Exercise directions: Starting with the first line and ending with the one that holds "Given: Open the 리브 Next Zone button", retype the entries exactly.

Data to process:
╭──
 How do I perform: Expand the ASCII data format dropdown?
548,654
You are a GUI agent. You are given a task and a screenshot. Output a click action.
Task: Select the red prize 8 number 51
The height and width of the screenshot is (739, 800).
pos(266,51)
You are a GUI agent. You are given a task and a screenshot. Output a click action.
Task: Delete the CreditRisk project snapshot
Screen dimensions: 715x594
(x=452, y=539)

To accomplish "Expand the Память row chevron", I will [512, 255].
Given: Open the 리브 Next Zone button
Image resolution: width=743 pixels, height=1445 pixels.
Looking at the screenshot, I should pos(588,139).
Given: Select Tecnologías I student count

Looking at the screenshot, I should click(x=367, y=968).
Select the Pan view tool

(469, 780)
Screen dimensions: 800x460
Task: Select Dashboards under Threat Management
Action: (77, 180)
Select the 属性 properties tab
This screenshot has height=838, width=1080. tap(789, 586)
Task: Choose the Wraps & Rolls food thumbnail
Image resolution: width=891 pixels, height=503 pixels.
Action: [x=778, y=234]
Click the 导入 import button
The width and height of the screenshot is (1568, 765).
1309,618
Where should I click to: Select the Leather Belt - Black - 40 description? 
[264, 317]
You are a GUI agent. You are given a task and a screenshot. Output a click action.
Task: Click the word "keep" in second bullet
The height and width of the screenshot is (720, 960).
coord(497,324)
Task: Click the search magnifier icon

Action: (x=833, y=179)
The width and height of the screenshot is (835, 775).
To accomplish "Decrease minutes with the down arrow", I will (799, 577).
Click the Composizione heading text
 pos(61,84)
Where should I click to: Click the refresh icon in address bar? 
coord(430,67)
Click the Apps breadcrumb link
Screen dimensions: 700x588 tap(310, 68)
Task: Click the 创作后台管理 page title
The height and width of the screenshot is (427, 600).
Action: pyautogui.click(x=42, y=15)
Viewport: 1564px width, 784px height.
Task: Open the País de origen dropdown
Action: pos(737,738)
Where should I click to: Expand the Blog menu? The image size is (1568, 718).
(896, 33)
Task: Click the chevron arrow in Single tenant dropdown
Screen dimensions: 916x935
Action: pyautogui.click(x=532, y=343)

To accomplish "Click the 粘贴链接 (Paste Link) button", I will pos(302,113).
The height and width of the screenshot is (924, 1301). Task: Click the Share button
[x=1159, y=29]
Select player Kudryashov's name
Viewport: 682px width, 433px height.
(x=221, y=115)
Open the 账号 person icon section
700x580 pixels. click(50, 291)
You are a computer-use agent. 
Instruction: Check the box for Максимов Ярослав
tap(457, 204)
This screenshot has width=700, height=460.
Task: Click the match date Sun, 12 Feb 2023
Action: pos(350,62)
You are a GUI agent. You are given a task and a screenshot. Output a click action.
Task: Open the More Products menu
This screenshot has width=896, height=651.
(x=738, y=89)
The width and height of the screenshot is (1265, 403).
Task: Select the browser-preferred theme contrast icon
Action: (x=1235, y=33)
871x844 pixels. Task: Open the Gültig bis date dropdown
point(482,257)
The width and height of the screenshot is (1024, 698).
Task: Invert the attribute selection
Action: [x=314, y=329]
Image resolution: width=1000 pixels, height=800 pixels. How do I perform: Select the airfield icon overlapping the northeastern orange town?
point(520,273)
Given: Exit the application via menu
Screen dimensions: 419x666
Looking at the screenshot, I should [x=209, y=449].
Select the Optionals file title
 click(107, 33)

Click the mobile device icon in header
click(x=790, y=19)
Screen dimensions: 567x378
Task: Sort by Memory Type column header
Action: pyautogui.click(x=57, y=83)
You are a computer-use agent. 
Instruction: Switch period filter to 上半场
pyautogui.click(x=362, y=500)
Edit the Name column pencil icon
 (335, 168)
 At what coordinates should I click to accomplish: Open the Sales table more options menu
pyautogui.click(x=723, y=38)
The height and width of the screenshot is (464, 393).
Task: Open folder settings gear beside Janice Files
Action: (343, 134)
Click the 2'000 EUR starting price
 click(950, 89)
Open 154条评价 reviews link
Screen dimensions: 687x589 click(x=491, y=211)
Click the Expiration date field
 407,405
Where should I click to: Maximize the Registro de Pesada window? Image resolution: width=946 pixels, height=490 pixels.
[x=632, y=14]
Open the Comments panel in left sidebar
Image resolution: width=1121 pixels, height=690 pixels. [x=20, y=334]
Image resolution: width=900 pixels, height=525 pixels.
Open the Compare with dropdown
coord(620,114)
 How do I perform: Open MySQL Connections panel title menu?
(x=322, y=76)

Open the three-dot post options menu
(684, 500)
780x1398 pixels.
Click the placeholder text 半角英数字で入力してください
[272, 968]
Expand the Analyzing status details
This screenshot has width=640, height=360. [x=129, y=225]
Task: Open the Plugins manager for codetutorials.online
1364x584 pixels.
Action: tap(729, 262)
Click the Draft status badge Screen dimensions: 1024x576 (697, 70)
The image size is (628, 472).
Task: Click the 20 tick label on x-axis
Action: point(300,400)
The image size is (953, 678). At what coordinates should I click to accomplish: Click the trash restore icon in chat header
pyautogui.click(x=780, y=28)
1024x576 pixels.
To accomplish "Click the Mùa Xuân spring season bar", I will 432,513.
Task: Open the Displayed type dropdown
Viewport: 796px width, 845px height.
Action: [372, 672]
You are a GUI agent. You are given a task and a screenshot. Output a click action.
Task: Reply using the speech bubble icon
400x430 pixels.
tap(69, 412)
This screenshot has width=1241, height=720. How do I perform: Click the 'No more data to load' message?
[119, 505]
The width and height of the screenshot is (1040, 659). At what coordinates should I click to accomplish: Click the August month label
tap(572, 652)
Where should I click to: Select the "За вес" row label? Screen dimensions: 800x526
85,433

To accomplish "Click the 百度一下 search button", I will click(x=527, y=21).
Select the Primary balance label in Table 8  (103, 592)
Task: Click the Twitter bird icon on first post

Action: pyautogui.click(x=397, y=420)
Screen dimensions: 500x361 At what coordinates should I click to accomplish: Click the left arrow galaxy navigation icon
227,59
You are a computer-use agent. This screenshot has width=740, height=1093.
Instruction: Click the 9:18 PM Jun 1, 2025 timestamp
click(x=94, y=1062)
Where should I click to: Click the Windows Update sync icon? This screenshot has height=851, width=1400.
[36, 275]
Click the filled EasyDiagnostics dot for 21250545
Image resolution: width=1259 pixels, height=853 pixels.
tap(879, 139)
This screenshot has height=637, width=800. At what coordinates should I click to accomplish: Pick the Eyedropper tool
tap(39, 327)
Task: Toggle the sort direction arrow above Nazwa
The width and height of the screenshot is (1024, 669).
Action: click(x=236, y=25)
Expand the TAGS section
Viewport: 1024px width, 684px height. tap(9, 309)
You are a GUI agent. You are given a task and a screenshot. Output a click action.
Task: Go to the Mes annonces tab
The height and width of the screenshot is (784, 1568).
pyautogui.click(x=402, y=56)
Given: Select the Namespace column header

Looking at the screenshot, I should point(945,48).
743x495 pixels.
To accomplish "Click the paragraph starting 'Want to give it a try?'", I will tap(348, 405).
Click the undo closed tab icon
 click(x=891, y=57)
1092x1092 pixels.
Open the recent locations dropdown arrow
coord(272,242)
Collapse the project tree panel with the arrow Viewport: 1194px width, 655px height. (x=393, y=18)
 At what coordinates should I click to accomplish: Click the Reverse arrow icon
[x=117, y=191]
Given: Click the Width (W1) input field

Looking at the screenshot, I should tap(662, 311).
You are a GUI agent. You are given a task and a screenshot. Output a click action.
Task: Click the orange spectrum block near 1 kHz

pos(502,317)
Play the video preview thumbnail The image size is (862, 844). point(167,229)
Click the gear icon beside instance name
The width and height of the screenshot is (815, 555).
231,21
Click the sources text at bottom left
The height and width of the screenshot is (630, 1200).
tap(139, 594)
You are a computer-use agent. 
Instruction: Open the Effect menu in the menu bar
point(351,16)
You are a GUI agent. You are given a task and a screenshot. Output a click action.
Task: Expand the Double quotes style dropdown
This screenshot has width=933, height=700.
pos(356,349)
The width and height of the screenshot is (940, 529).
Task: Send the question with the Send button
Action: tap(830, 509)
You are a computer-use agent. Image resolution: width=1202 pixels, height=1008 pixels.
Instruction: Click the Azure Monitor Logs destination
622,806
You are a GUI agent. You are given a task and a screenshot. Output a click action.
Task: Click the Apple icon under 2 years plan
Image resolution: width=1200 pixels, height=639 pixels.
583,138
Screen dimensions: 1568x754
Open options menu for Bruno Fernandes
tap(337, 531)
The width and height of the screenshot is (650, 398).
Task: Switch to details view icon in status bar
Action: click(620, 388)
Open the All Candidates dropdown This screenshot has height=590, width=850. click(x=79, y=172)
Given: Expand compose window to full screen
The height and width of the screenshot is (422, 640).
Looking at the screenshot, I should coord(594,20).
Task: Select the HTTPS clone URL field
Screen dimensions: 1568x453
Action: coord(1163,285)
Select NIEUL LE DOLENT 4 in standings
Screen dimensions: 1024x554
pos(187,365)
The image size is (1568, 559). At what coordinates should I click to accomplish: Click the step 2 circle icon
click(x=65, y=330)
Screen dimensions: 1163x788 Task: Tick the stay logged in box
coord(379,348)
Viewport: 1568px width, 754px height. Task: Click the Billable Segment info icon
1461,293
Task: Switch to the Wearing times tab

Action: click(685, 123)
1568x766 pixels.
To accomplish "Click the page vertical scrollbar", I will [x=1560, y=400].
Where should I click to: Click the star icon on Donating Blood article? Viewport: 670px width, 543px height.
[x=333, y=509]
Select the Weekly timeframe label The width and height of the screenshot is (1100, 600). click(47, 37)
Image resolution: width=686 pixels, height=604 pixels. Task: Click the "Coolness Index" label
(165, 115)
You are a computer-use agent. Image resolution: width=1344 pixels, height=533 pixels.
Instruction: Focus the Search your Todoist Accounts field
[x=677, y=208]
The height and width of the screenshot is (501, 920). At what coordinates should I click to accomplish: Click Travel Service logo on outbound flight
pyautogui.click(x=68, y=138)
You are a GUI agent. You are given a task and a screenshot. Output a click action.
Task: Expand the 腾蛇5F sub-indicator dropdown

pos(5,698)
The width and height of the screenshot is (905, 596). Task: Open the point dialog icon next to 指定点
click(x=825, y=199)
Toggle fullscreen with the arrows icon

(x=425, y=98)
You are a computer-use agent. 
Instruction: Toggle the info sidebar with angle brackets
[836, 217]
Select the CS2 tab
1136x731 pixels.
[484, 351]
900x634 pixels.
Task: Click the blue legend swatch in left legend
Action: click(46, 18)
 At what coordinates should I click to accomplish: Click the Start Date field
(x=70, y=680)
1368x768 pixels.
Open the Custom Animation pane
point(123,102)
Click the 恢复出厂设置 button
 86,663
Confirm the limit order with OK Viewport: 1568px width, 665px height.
╰──
Result of the task:
 How do I perform: Expand the ASCII data format dropdown?
548,654
You are a GUI agent. You are given a task and a screenshot. Output a click action.
Task: Select the red prize 8 number 51
The height and width of the screenshot is (739, 800).
pos(266,51)
You are a GUI agent. You are given a task and a screenshot. Output a click action.
Task: Delete the CreditRisk project snapshot
Screen dimensions: 715x594
(x=452, y=539)

To accomplish "Expand the Память row chevron", I will [512, 255].
Given: Open the 리브 Next Zone button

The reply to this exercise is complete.